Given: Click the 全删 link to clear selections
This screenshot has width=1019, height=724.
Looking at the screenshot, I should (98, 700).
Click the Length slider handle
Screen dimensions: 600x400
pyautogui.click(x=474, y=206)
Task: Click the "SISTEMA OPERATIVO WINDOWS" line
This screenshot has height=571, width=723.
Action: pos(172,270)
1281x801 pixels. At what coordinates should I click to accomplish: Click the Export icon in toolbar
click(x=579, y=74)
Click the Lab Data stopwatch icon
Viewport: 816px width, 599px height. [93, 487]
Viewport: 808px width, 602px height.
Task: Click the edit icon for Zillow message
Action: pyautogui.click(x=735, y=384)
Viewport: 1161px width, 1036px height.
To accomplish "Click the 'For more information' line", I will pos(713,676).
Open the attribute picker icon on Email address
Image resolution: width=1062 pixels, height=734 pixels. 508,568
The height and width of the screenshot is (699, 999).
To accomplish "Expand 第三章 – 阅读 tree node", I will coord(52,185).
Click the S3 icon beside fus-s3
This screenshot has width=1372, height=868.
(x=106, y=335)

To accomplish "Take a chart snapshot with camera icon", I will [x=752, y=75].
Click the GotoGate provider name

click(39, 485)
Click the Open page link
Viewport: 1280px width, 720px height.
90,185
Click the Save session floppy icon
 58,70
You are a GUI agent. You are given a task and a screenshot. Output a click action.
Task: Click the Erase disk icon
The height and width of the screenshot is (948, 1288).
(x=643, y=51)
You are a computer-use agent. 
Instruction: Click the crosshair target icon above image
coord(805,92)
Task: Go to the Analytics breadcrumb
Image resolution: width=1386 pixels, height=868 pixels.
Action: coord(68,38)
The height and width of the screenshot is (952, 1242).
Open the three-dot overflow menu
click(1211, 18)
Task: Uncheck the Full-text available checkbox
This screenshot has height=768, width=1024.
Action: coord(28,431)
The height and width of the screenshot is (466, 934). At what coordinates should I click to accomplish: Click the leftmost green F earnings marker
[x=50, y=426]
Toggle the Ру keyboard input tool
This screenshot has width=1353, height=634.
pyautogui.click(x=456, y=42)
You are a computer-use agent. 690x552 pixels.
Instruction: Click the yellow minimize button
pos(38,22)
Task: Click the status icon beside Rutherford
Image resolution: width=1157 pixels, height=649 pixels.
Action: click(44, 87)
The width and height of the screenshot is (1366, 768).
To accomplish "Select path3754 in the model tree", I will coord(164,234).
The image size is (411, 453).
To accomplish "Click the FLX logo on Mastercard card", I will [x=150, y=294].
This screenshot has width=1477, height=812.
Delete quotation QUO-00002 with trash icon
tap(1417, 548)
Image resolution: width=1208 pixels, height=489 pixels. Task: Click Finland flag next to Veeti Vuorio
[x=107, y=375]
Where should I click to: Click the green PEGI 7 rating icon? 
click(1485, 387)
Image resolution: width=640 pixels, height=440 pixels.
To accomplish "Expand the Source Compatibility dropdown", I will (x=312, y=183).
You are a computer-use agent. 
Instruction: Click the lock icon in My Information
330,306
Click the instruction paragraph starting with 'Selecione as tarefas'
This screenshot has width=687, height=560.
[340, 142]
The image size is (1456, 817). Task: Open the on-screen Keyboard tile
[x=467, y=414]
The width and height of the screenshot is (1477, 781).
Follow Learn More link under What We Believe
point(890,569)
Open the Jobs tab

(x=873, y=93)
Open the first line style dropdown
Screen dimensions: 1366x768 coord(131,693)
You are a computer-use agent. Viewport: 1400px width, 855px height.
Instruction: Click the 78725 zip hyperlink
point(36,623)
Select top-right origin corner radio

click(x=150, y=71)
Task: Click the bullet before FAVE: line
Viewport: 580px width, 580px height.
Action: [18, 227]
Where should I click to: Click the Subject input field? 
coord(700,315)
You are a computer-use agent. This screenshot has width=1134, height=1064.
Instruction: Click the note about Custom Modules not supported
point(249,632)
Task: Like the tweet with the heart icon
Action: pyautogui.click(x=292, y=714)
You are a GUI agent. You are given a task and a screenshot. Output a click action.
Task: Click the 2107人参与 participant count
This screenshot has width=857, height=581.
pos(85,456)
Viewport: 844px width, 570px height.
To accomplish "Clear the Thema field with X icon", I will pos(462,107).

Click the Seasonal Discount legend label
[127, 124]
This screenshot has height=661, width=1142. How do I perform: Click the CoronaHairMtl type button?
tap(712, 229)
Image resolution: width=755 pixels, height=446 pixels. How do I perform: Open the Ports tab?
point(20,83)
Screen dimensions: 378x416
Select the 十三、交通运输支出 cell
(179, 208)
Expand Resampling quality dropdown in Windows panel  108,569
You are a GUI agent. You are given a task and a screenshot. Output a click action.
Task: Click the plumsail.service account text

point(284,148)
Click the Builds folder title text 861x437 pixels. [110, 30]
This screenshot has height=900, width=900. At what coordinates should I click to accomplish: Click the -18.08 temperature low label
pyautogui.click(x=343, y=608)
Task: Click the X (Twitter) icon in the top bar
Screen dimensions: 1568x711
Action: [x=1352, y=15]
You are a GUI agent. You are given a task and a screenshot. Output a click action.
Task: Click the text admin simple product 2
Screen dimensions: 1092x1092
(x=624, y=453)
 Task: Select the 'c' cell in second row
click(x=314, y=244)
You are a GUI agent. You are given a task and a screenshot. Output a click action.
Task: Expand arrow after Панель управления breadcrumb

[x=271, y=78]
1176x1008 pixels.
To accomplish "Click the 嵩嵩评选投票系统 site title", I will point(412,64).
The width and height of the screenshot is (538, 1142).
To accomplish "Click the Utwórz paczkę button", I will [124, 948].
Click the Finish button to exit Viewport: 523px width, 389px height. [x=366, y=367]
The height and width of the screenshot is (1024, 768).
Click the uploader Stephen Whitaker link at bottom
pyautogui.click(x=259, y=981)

== Task goal ==
Could you write out every entry above exactly as it appears?

== Solution ==
Given: Click the 全删 link to clear selections
This screenshot has width=1019, height=724.
Looking at the screenshot, I should (98, 700).
Click the Length slider handle
Screen dimensions: 600x400
pyautogui.click(x=474, y=206)
Task: Click the "SISTEMA OPERATIVO WINDOWS" line
This screenshot has height=571, width=723.
Action: pos(172,270)
1281x801 pixels. At what coordinates should I click to accomplish: Click the Export icon in toolbar
click(x=579, y=74)
Click the Lab Data stopwatch icon
Viewport: 816px width, 599px height. [93, 487]
Viewport: 808px width, 602px height.
Task: Click the edit icon for Zillow message
Action: pyautogui.click(x=735, y=384)
Viewport: 1161px width, 1036px height.
To accomplish "Click the 'For more information' line", I will pos(713,676).
Open the attribute picker icon on Email address
Image resolution: width=1062 pixels, height=734 pixels. 508,568
The height and width of the screenshot is (699, 999).
To accomplish "Expand 第三章 – 阅读 tree node", I will coord(52,185).
Click the S3 icon beside fus-s3
This screenshot has width=1372, height=868.
(x=106, y=335)

To accomplish "Take a chart snapshot with camera icon", I will [x=752, y=75].
Click the GotoGate provider name

click(39, 485)
Click the Open page link
Viewport: 1280px width, 720px height.
90,185
Click the Save session floppy icon
 58,70
You are a GUI agent. You are given a task and a screenshot. Output a click action.
Task: Click the Erase disk icon
The height and width of the screenshot is (948, 1288).
(x=643, y=51)
You are a computer-use agent. 
Instruction: Click the crosshair target icon above image
coord(805,92)
Task: Go to the Analytics breadcrumb
Image resolution: width=1386 pixels, height=868 pixels.
Action: coord(68,38)
The height and width of the screenshot is (952, 1242).
Open the three-dot overflow menu
click(1211, 18)
Task: Uncheck the Full-text available checkbox
This screenshot has height=768, width=1024.
Action: coord(28,431)
The height and width of the screenshot is (466, 934). At what coordinates should I click to accomplish: Click the leftmost green F earnings marker
[x=50, y=426]
Toggle the Ру keyboard input tool
This screenshot has width=1353, height=634.
pyautogui.click(x=456, y=42)
You are a computer-use agent. 690x552 pixels.
Instruction: Click the yellow minimize button
pos(38,22)
Task: Click the status icon beside Rutherford
Image resolution: width=1157 pixels, height=649 pixels.
Action: click(44, 87)
The width and height of the screenshot is (1366, 768).
To accomplish "Select path3754 in the model tree", I will coord(164,234).
The image size is (411, 453).
To accomplish "Click the FLX logo on Mastercard card", I will [x=150, y=294].
This screenshot has width=1477, height=812.
Delete quotation QUO-00002 with trash icon
tap(1417, 548)
Image resolution: width=1208 pixels, height=489 pixels. Task: Click Finland flag next to Veeti Vuorio
[x=107, y=375]
Where should I click to: Click the green PEGI 7 rating icon? 
click(1485, 387)
Image resolution: width=640 pixels, height=440 pixels.
To accomplish "Expand the Source Compatibility dropdown", I will (x=312, y=183).
You are a computer-use agent. 
Instruction: Click the lock icon in My Information
330,306
Click the instruction paragraph starting with 'Selecione as tarefas'
This screenshot has width=687, height=560.
[340, 142]
The image size is (1456, 817). Task: Open the on-screen Keyboard tile
[x=467, y=414]
The width and height of the screenshot is (1477, 781).
Follow Learn More link under What We Believe
point(890,569)
Open the Jobs tab

(x=873, y=93)
Open the first line style dropdown
Screen dimensions: 1366x768 coord(131,693)
You are a computer-use agent. Viewport: 1400px width, 855px height.
Instruction: Click the 78725 zip hyperlink
point(36,623)
Select top-right origin corner radio

click(x=150, y=71)
Task: Click the bullet before FAVE: line
Viewport: 580px width, 580px height.
Action: [18, 227]
Where should I click to: Click the Subject input field? 
coord(700,315)
You are a computer-use agent. This screenshot has width=1134, height=1064.
Instruction: Click the note about Custom Modules not supported
point(249,632)
Task: Like the tweet with the heart icon
Action: pyautogui.click(x=292, y=714)
You are a GUI agent. You are given a task and a screenshot. Output a click action.
Task: Click the 2107人参与 participant count
This screenshot has width=857, height=581.
pos(85,456)
Viewport: 844px width, 570px height.
To accomplish "Clear the Thema field with X icon", I will pos(462,107).

Click the Seasonal Discount legend label
[127, 124]
This screenshot has height=661, width=1142. How do I perform: Click the CoronaHairMtl type button?
tap(712, 229)
Image resolution: width=755 pixels, height=446 pixels. How do I perform: Open the Ports tab?
point(20,83)
Screen dimensions: 378x416
Select the 十三、交通运输支出 cell
(179, 208)
Expand Resampling quality dropdown in Windows panel  108,569
You are a GUI agent. You are given a task and a screenshot. Output a click action.
Task: Click the plumsail.service account text

point(284,148)
Click the Builds folder title text 861x437 pixels. [110, 30]
This screenshot has height=900, width=900. At what coordinates should I click to accomplish: Click the -18.08 temperature low label
pyautogui.click(x=343, y=608)
Task: Click the X (Twitter) icon in the top bar
Screen dimensions: 1568x711
Action: [x=1352, y=15]
You are a GUI agent. You are given a task and a screenshot. Output a click action.
Task: Click the text admin simple product 2
Screen dimensions: 1092x1092
(x=624, y=453)
 Task: Select the 'c' cell in second row
click(x=314, y=244)
You are a GUI agent. You are given a task and a screenshot. Output a click action.
Task: Expand arrow after Панель управления breadcrumb

[x=271, y=78]
1176x1008 pixels.
To accomplish "Click the 嵩嵩评选投票系统 site title", I will point(412,64).
The width and height of the screenshot is (538, 1142).
To accomplish "Click the Utwórz paczkę button", I will [124, 948].
Click the Finish button to exit Viewport: 523px width, 389px height. [x=366, y=367]
The height and width of the screenshot is (1024, 768).
Click the uploader Stephen Whitaker link at bottom
pyautogui.click(x=259, y=981)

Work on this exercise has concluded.